In October the Guatemalan government agreed to pay an estimated $155 million in reparations over fifteen years to local indigenous communities who suffered human rights abuses and displacement as a result of the construction of the Chixoy dam in the 1980s. The World Bank and Inter-American Development Bank (IDB) financed the dam and continued to do so despite evidence of atrocities, including murder, torture and rape. Nearly 400 people were killed and several thousand forcibly evicted as a result of the project.

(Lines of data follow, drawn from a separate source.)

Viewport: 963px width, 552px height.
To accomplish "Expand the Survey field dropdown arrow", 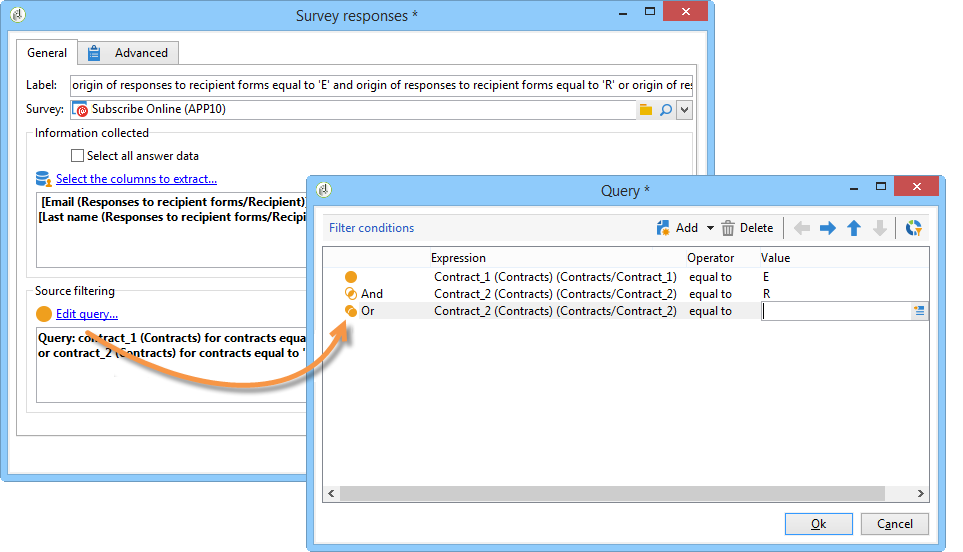I will click(685, 110).
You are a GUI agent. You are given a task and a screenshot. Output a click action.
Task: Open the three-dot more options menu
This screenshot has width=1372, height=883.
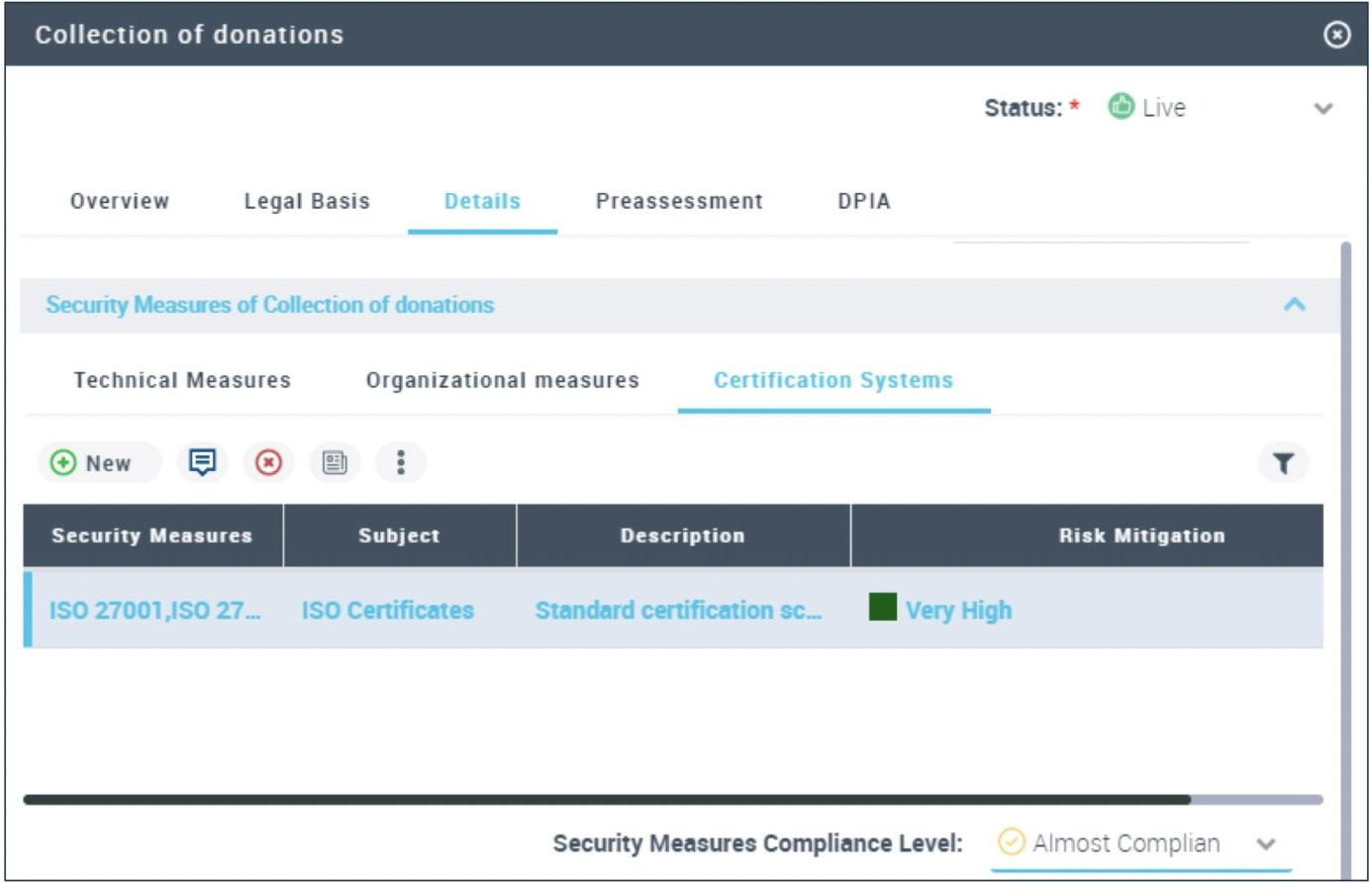point(401,462)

In January the US legislature passed an annual appropriations bill that ordered the Bank to respond to the recommendations of its accountability mechanisms by “providing just compensation or other appropriate redress to individuals and communities that suffer violations of human rights”. This included communities affected by the Chixoy dam (see Observer Winter 2014). The US had been pressuring the Guatemalan government to follow through with its 2010 reparations plan by making a new World Bank loan conditional on its implementation. This was a key demand by civil society organisations, including International Rivers and Oxfam International, who sent a letter to the Bank board in June.
Despite funding the construction of the Chixoy dam the World Bank has to date refused to pay any compensation to victims. Tim Jones of UK-based NGO Jubilee Debt Campaign said, “the World Bank and IDB should be taking responsibility by contributing to the cost of these reparations given their role in the project and the money they made out of it, rather than all the costs falling on Guatemalan taxpayers. The World Bank and IDB helped make the travesty of Chixoy happen; they should help in meeting the cost of reparations to those still affected, thirty years later”.